Segments in this Video

Introduction: Kibera Kids: Early Life (01:36)


Located in Nairobi, Kibera is the biggest slum in Africa. By 2050, one in three people will live in slums. This video will examine the daily life of four children.

Life in Kibera (06:47)

Violence is common in the chaotic slum. Nasuru and his cousin attend a church-run preschool. Children adopt coping mechanisms such as over-interpreting a threat. Natasha will most likely suffer from cognitive, language, and social skills issues.

Brain Development (05:19)

The first five years are important.
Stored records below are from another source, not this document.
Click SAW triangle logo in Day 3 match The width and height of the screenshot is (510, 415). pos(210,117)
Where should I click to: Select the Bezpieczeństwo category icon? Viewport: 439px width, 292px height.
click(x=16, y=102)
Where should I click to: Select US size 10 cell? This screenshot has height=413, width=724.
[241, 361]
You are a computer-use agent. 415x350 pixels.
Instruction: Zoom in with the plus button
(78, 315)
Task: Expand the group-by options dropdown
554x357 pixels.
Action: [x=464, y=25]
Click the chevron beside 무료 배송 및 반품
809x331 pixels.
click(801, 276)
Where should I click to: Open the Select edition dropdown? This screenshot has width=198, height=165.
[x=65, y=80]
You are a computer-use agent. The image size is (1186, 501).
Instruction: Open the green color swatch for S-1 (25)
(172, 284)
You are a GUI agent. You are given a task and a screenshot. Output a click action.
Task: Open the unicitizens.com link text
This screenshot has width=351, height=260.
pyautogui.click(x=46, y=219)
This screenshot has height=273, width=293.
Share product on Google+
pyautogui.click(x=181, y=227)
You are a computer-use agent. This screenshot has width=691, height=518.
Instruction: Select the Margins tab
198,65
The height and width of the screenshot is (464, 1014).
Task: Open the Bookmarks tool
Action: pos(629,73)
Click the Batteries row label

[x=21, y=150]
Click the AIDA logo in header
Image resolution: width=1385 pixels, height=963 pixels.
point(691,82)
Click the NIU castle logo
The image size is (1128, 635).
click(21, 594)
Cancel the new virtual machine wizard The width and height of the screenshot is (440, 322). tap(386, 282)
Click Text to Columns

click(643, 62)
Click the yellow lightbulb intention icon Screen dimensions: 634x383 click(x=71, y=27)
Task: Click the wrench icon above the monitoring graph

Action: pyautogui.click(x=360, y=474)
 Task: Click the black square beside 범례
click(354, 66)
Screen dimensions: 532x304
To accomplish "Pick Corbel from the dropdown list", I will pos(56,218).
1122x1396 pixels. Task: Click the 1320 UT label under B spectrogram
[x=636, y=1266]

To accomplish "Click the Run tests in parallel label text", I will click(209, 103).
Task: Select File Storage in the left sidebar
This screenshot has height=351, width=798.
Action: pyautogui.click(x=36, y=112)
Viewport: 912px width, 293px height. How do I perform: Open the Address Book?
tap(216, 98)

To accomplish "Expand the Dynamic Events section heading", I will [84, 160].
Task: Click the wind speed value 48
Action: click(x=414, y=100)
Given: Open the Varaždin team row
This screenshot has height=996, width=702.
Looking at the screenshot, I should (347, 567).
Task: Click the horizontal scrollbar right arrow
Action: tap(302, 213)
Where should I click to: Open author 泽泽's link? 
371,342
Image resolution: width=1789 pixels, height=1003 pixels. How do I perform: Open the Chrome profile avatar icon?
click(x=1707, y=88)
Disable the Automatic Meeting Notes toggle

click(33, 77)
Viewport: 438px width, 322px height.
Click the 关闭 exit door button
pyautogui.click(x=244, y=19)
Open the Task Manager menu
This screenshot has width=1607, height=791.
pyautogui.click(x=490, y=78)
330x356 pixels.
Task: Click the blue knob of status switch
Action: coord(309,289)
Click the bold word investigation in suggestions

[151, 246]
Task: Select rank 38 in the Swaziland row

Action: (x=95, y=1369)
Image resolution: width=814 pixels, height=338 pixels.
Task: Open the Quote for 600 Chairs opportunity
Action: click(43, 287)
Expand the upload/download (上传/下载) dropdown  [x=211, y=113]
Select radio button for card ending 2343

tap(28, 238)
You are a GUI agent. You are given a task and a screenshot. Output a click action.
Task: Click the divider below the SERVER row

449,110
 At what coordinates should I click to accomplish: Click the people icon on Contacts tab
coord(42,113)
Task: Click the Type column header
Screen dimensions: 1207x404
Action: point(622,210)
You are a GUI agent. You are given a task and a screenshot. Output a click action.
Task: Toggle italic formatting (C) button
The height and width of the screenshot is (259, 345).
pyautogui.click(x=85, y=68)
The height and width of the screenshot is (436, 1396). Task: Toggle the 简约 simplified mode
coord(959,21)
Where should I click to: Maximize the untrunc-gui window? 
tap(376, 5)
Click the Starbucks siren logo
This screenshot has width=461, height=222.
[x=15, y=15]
Children need social contact and early language development. Neglected children like Natasha experience higher rates of petty crime, teenage pregnancy, and violence. African traditions conflict with Western ideals in play and preschool.

Child Education (08:35)

State primary schools are free, but preschools are organized by churches, community groups, and parents. Drunks and thieves influence children who do not attend school. Patience and Nasaru help with chores; their mothers discuss how the school has changed their children.

Cultural Differences (03:45)

Sarah Eisenhut discusses Western ideals and African traditions; mothers are ambitious. Providing better stimulation, health, and nutrition during early development is a good investment in a child's future.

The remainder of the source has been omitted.